■ **WHAT YOU HAVE TO DO**
Gather the lines below that include the string "database", copying each in full.

■ **Collected data entries**

* * * *

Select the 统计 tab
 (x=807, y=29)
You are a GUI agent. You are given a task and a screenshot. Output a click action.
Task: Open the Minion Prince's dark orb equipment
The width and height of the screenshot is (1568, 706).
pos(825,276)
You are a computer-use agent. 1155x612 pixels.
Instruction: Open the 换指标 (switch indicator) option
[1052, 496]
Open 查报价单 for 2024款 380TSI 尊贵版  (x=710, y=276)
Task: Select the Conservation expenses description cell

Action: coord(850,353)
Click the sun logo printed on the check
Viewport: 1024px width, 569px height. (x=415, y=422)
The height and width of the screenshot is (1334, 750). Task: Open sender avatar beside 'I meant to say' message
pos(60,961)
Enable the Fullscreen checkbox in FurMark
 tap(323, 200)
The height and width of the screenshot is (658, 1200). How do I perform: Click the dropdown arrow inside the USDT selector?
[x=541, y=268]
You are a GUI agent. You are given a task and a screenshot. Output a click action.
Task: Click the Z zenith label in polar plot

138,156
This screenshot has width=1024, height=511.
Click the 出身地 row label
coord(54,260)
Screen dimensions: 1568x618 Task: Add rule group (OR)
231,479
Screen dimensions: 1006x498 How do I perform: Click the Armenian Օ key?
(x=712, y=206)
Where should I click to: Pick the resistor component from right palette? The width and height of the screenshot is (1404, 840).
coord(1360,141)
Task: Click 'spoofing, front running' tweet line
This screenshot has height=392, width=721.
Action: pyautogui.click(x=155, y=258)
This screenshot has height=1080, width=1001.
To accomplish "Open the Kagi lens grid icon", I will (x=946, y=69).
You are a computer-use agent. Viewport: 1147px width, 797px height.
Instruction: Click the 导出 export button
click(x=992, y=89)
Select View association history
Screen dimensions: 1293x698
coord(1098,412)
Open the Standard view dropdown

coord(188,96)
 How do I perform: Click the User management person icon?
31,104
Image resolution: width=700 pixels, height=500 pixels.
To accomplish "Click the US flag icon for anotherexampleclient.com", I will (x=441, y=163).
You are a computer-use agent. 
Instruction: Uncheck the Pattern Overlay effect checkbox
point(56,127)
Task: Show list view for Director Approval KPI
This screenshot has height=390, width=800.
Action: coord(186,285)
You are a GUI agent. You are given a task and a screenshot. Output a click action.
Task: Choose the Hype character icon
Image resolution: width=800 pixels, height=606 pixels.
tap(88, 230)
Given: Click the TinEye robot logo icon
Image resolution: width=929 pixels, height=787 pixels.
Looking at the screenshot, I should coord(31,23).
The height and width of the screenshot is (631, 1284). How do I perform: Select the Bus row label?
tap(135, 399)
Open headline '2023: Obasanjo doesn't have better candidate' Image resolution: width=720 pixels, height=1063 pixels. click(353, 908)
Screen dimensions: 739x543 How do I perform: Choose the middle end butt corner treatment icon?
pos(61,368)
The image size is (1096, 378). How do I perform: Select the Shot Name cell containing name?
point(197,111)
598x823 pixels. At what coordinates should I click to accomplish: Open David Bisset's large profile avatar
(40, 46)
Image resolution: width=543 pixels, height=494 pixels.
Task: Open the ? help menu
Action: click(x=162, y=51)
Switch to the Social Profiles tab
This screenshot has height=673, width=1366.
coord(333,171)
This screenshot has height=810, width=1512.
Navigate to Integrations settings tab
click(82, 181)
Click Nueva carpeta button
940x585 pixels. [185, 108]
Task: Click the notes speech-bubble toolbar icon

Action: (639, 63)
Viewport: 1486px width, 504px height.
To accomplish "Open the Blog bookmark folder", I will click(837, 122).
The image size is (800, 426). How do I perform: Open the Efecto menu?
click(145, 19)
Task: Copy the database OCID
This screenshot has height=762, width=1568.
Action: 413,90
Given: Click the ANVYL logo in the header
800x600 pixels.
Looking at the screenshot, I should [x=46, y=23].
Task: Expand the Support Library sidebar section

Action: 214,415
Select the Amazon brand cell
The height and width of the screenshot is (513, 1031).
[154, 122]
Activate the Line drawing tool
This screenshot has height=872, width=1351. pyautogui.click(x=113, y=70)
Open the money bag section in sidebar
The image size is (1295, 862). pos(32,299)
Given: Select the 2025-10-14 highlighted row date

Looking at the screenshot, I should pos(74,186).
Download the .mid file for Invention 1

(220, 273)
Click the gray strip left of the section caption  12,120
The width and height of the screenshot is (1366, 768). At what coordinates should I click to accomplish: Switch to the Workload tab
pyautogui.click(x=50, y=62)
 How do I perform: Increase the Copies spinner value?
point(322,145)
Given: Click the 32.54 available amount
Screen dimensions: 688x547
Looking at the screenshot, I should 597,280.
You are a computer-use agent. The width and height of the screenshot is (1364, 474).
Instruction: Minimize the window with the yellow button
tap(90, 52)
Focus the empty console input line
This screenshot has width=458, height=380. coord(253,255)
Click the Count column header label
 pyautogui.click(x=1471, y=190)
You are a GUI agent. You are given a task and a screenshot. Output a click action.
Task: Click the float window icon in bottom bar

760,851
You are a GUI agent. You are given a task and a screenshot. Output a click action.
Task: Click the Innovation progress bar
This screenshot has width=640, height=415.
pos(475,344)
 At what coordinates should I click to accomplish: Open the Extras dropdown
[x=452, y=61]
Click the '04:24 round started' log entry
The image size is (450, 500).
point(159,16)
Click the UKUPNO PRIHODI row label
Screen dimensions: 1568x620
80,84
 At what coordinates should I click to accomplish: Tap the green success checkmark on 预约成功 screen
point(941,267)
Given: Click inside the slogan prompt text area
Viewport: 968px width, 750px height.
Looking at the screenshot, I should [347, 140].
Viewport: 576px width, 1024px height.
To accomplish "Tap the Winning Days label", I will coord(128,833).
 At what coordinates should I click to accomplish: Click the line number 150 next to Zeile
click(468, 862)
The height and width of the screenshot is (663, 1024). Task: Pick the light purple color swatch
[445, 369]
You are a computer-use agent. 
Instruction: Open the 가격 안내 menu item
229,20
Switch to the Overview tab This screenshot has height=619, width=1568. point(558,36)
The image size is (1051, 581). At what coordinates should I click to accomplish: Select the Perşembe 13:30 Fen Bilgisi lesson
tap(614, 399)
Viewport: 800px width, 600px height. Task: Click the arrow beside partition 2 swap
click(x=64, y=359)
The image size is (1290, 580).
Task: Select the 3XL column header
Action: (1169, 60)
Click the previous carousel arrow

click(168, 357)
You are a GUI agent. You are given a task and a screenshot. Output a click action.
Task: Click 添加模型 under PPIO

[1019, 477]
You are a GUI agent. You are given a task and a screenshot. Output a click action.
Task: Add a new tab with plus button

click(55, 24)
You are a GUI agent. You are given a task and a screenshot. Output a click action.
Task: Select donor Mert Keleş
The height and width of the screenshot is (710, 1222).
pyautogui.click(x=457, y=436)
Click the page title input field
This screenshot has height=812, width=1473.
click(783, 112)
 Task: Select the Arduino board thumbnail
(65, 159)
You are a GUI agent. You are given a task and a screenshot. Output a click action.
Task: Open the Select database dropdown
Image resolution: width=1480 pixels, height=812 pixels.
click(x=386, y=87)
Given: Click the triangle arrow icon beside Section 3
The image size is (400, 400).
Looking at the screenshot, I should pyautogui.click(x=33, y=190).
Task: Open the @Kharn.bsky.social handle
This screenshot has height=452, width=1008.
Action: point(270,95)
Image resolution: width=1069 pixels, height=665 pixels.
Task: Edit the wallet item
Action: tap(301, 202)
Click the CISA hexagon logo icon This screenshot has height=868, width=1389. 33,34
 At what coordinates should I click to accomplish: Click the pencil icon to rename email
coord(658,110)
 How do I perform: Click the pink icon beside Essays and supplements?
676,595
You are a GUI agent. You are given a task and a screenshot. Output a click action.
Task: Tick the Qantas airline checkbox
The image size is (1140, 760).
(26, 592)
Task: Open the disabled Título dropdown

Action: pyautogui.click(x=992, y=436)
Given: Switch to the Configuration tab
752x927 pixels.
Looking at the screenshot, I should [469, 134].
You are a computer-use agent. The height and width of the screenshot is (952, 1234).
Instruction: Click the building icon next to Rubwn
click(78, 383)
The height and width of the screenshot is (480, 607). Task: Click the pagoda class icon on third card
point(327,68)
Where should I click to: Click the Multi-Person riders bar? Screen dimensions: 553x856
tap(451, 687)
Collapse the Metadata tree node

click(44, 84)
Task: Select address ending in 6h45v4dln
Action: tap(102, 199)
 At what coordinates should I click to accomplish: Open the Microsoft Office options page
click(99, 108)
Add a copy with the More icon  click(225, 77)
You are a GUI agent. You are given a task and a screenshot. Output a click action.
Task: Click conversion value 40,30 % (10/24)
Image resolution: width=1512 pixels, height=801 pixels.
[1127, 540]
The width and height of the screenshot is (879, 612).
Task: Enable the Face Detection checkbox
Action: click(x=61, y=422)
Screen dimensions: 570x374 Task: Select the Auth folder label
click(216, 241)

* * * *

■ **SOLUTION FOR THIS PROBLEM**
Task: Copy the database OCID
Task: Open the Select database dropdown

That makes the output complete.